Although not a notifiable disease, Toxoplasmosis can be contracted from the consumption of raw or undercooked meats which contain the parasite. This is the finding from a study recently published in the Australia New Zealand Journal of Public Health.
In the study lamb mince was collected from a specific supermarket three times a week over a six months period by Flinders University researchers.
The samples were from both organic and conventionally farmed animals in South Australia.
Using real time polymerase chain reaction (PCR) the DNA from the total of 79 samples was extracted and at least one third of the samples detected Toxoplasma gondii. None of the samples tested had Campylobacter jejuni, or any Salmonella species detected, so hygiene in the slaughter process was good.
The researcher believe that the infection of the animals, and therefore the meat, occurred in the pasture not in the slaughter or handling processes.
The researchers said; “Although the meat was purchased at one supermarket, located in South Australia, our findings are likely to be generalizable, because Australian supermarket retailers purchase their lamb across a range of farms throughout the country. Specific messaging that is sensitive to consumer cooking preferences may be helpful to educate the Australian population of the risk related to consuming undercooked lamb, which applies particularly to pregnant women, the elderly and immuno-compromised persons.”

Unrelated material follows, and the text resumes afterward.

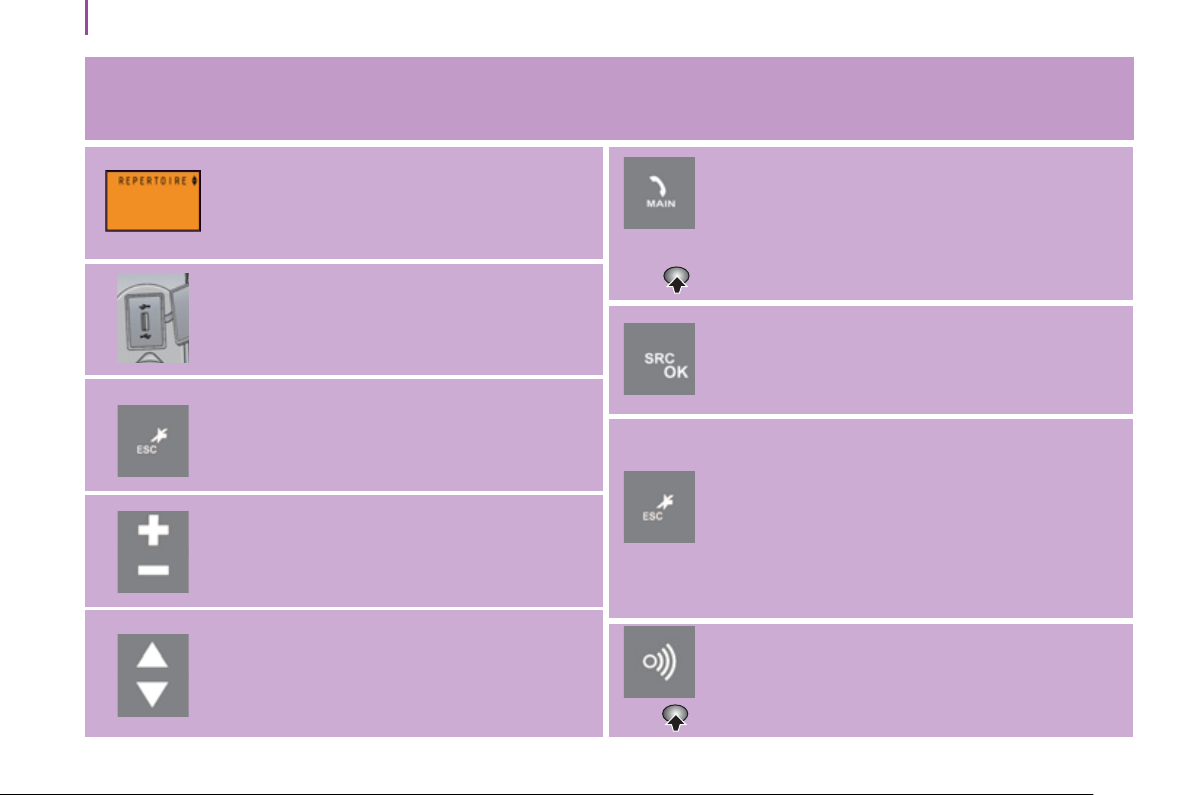Click the upward triangle arrow

[x=152, y=655]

The leader of the research; Flinders strategic research professor, Justine Smith, said that although these findings were new for Australia,it is expected that there would be comparable results in other parts of the world.
Other meats, and especially those eaten rare, will be included in the next phase of the study.
It is important to note that even if a meat does contain Toxoplasma gondii DNA, human infection will not necessarily occur, especially if that meat is cooked before consumption.